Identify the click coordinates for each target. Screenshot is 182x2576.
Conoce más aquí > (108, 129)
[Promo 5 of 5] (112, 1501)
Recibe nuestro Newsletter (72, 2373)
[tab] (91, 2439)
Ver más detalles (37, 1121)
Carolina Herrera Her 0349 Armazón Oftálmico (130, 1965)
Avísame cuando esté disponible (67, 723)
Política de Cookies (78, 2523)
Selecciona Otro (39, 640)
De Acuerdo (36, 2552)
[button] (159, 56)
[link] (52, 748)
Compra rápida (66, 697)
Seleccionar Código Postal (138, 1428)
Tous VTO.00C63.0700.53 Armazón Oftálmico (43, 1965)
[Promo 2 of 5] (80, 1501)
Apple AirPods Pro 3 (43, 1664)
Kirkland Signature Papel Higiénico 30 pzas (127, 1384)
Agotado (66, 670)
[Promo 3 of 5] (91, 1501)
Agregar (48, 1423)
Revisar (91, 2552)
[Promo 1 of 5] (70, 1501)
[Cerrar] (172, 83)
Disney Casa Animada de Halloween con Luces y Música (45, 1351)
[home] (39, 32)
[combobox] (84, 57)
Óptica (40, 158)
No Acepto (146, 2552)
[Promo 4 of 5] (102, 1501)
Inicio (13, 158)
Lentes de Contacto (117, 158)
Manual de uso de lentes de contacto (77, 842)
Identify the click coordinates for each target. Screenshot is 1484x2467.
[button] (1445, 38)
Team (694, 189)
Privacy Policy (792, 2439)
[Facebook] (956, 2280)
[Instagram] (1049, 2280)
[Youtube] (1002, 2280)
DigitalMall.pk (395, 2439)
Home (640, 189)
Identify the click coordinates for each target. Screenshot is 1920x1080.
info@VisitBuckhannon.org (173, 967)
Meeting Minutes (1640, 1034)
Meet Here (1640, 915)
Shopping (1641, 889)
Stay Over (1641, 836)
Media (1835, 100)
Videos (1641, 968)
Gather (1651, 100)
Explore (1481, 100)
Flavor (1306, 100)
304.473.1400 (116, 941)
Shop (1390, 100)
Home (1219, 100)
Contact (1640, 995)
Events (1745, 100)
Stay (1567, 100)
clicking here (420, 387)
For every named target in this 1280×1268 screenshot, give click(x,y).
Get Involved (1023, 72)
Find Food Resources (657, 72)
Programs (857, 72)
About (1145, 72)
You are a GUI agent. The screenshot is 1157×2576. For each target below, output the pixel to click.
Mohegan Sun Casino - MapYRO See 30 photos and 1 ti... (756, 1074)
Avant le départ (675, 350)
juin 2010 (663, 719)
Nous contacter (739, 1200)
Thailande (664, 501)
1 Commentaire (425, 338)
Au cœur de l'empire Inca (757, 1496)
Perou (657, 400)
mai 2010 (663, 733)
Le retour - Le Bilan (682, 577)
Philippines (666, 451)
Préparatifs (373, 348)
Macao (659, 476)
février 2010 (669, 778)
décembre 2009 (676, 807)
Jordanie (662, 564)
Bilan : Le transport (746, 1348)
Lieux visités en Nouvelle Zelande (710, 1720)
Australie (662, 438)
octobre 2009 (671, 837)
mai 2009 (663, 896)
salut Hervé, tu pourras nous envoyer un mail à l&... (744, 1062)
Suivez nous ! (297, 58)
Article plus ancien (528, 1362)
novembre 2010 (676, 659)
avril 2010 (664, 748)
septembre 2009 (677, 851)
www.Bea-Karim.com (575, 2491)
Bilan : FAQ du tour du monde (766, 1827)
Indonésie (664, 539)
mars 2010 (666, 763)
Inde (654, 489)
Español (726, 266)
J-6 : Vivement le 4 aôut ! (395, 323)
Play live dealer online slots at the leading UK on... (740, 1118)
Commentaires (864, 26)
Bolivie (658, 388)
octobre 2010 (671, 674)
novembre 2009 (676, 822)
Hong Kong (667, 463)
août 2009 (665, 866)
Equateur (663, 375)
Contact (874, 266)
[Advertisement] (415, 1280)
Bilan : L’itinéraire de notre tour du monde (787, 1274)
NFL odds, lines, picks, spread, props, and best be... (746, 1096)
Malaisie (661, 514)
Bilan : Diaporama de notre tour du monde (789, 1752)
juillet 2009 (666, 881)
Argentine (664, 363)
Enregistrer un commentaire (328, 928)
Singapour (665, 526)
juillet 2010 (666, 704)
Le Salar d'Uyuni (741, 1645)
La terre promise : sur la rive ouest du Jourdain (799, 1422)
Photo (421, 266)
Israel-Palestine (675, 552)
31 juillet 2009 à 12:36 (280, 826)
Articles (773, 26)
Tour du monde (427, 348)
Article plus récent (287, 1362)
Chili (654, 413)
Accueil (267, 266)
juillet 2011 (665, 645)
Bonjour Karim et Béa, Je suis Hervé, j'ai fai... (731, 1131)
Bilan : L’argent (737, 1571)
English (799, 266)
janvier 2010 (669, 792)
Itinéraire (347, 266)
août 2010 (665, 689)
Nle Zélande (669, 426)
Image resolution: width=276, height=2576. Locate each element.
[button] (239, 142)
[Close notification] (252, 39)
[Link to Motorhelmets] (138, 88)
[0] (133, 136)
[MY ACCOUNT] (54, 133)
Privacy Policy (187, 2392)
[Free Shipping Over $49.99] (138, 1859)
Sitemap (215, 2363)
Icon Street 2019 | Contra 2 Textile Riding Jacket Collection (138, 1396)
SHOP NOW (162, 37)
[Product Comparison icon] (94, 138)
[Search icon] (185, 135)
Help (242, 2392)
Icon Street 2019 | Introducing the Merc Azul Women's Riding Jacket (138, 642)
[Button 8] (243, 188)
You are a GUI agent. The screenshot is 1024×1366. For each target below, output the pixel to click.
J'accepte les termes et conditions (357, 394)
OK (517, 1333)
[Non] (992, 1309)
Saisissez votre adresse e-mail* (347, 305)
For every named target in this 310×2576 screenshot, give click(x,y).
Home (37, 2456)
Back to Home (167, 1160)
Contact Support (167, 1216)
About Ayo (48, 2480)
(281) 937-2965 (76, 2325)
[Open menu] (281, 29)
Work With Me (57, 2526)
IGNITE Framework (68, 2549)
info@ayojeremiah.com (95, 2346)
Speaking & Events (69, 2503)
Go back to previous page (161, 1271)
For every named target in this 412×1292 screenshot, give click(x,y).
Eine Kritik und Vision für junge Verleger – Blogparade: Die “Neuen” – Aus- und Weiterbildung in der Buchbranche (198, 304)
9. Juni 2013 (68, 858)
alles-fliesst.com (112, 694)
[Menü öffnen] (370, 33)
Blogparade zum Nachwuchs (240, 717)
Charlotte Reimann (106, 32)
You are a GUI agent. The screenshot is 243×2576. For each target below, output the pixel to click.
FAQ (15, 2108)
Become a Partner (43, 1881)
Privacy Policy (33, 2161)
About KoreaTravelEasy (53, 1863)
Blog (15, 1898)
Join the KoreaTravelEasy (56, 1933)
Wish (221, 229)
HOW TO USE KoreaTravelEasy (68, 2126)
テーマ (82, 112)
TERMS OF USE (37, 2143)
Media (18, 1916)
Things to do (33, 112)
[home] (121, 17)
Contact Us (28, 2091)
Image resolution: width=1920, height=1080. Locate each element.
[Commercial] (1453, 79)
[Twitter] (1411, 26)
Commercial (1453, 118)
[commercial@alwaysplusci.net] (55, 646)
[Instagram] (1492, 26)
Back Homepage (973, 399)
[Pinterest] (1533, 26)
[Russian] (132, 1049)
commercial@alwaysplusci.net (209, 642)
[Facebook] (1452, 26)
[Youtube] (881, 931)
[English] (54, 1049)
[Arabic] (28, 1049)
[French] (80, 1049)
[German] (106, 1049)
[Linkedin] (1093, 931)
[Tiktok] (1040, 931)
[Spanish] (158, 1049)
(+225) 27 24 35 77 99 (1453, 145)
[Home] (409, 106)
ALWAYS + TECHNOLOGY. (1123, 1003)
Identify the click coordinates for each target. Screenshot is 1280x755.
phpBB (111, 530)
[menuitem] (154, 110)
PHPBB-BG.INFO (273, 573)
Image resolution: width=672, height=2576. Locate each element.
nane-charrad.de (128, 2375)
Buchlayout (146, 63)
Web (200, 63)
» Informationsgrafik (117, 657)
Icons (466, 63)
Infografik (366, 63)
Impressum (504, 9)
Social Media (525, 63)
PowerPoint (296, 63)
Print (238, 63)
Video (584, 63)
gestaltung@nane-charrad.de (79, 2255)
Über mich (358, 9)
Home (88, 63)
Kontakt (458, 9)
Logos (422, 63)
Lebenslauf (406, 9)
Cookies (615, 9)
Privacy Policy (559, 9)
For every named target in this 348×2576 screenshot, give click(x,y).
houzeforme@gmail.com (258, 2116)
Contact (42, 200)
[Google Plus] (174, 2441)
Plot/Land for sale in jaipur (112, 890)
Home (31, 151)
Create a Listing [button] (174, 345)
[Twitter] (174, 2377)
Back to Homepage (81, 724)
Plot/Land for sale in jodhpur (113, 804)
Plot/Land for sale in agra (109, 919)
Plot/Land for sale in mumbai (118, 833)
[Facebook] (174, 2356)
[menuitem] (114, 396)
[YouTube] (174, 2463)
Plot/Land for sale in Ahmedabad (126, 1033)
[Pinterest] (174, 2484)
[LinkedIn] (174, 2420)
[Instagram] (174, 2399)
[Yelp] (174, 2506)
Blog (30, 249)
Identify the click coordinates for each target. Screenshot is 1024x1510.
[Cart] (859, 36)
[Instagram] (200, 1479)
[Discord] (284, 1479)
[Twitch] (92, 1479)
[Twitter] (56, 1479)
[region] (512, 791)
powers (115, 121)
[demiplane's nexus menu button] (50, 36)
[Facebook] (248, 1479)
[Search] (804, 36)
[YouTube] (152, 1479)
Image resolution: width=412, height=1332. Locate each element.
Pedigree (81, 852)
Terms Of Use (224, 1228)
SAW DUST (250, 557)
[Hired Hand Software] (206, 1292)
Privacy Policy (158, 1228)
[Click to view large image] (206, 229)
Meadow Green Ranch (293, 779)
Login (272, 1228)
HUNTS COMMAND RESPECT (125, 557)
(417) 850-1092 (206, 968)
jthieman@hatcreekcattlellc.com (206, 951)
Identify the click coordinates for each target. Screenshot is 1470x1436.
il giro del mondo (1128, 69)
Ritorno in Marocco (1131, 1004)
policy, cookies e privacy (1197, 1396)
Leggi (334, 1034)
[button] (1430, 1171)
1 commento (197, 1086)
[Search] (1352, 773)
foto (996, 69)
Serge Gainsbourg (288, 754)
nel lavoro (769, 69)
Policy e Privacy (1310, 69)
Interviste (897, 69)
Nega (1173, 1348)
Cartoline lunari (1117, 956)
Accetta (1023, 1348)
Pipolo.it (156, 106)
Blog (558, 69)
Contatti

--*--

- _Your objective_
Look above for the line containing "Hong Kong (667, 463)". Output from there through the line containing "You are a GUI agent. The screenshot is 1024×1366.", exactly and inclusively.

- _Response to the task_
Hong Kong (667, 463)
août 2009 (665, 866)
Equateur (663, 375)
Contact (874, 266)
[Advertisement] (415, 1280)
Bilan : L’itinéraire de notre tour du monde (787, 1274)
NFL odds, lines, picks, spread, props, and best be... (746, 1096)
Malaisie (661, 514)
Bilan : Diaporama de notre tour du monde (789, 1752)
juillet 2009 (666, 881)
Argentine (664, 363)
Enregistrer un commentaire (328, 928)
Singapour (665, 526)
juillet 2010 (666, 704)
Le Salar d'Uyuni (741, 1645)
La terre promise : sur la rive ouest du Jourdain (799, 1422)
Photo (421, 266)
Israel-Palestine (675, 552)
31 juillet 2009 à 12:36 (280, 826)
Articles (773, 26)
Tour du monde (427, 348)
Article plus récent (287, 1362)
Chili (654, 413)
Accueil (267, 266)
juillet 2011 (665, 645)
Bonjour Karim et Béa, Je suis Hervé, j'ai fai... (731, 1131)
Bilan : L’argent (737, 1571)
English (799, 266)
janvier 2010 (669, 792)
Itinéraire (347, 266)
août 2010 (665, 689)
Nle Zélande (669, 426)
Image resolution: width=276, height=2576. Locate each element.
[button] (239, 142)
[Close notification] (252, 39)
[Link to Motorhelmets] (138, 88)
[0] (133, 136)
[MY ACCOUNT] (54, 133)
Privacy Policy (187, 2392)
[Free Shipping Over $49.99] (138, 1859)
Sitemap (215, 2363)
Icon Street 2019 | Contra 2 Textile Riding Jacket Collection (138, 1396)
SHOP NOW (162, 37)
[Product Comparison icon] (94, 138)
[Search icon] (185, 135)
Help (242, 2392)
Icon Street 2019 | Introducing the Merc Azul Women's Riding Jacket (138, 642)
[Button 8] (243, 188)
You are a GUI agent. The screenshot is 1024×1366. For each target below, output the pixel to click.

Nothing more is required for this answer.